→ REQUIREMENT
Copy the listing exactly, images excluded.
── MATERIAL PROVIDED ──
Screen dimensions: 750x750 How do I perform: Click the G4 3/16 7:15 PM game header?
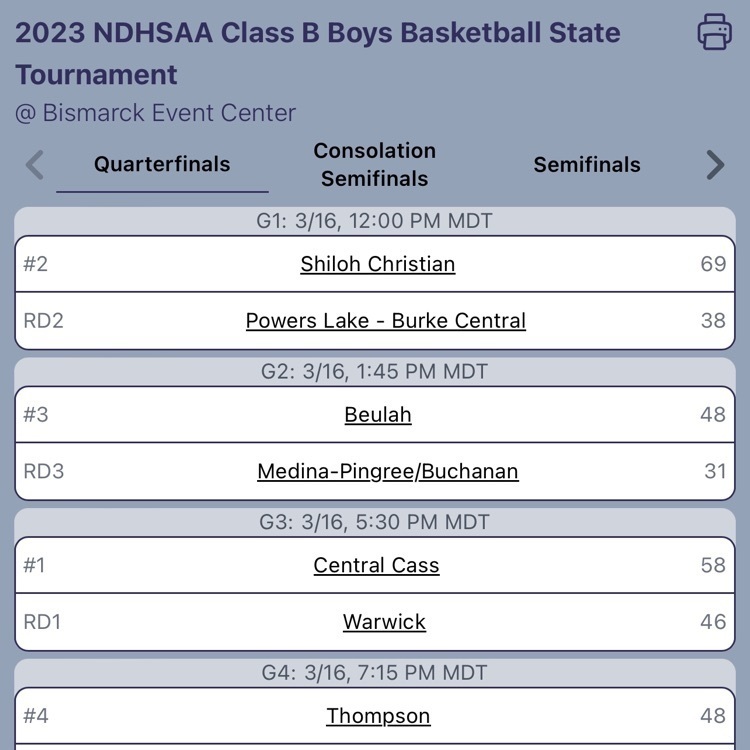[375, 673]
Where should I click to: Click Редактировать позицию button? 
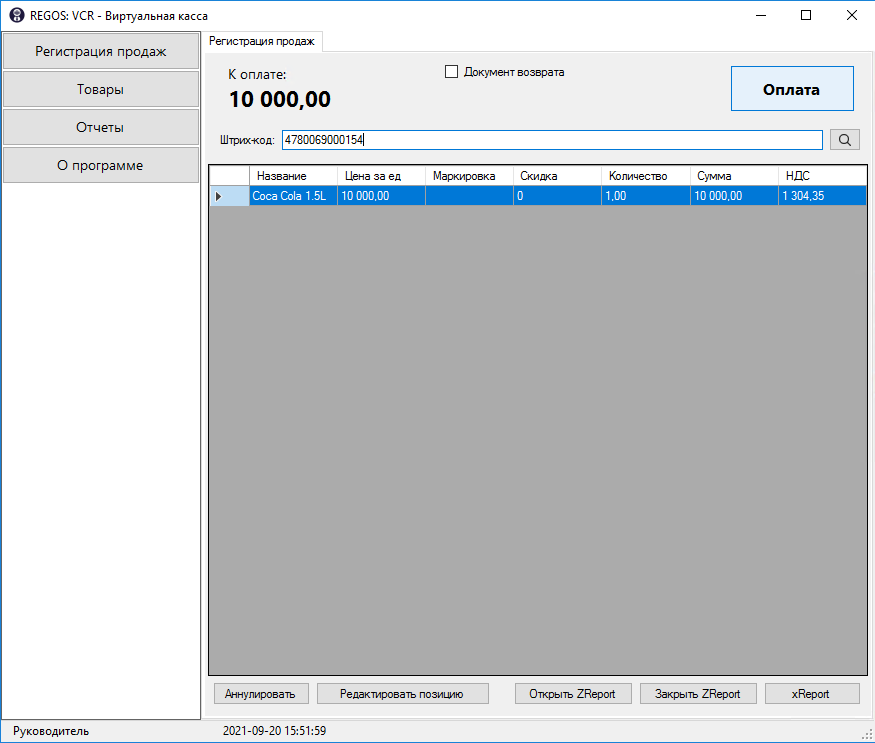(402, 693)
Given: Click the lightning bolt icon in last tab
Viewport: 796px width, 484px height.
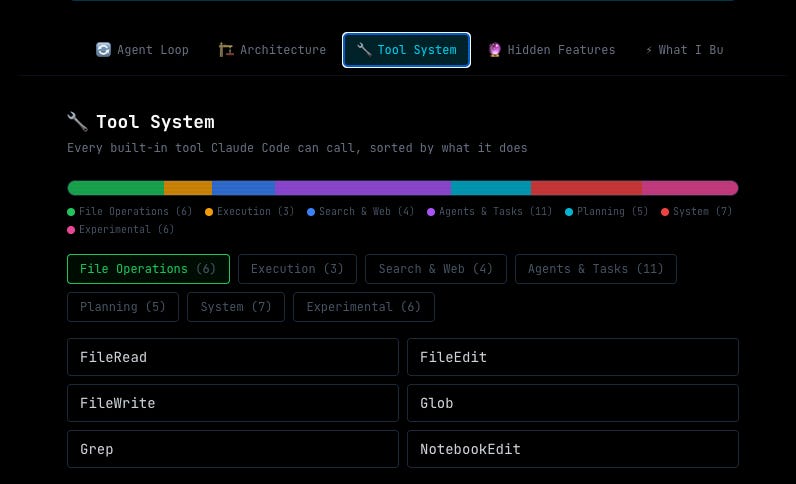Looking at the screenshot, I should (649, 50).
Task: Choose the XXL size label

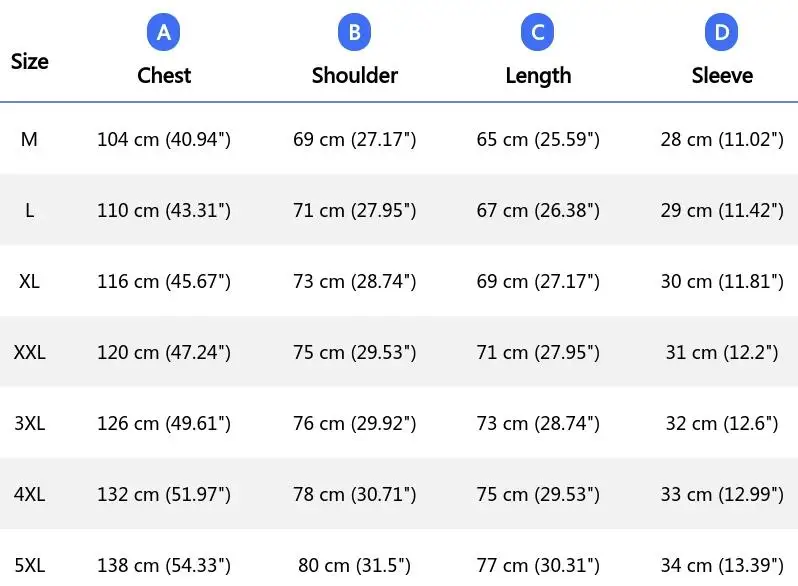Action: pos(30,352)
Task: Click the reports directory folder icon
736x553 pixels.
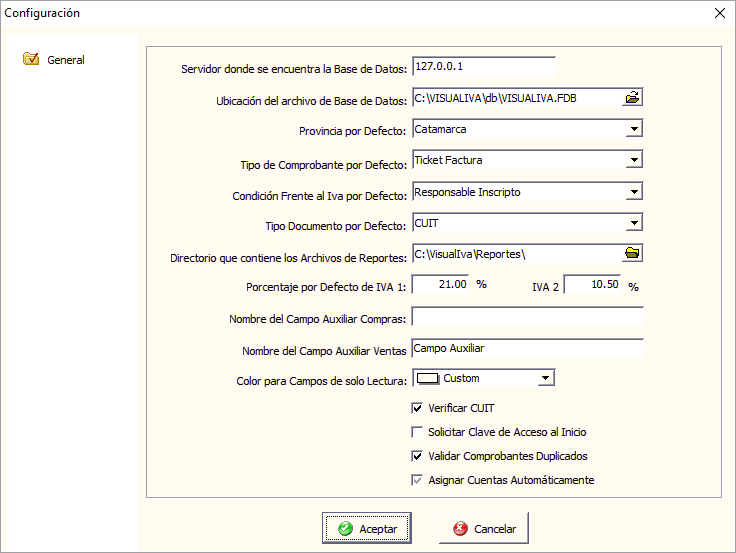Action: pos(632,253)

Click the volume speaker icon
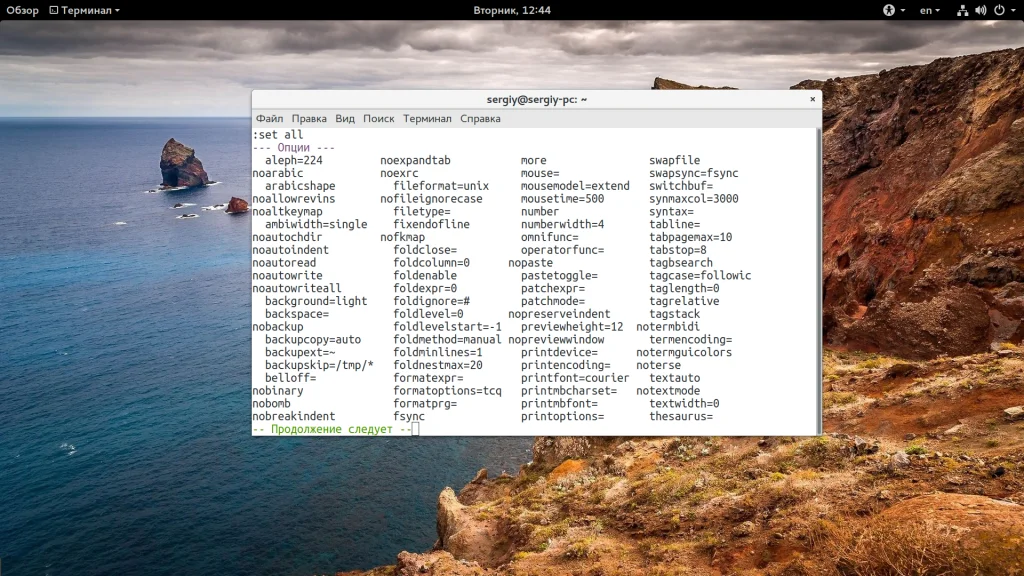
───
→ SOLVED EXERCISE
Screen dimensions: 750x750 How do I perform: Click the G4 3/16 7:15 PM game header?
[375, 673]
Where should I click to: Click Редактировать позицию button? 
(402, 693)
Given: Click the lightning bolt icon in last tab
Viewport: 796px width, 484px height.
Looking at the screenshot, I should (649, 50).
Task: Choose the XXL size label

Action: pos(30,352)
Task: Click the reports directory folder icon
736x553 pixels.
Action: pos(632,253)

Click the volume speaker icon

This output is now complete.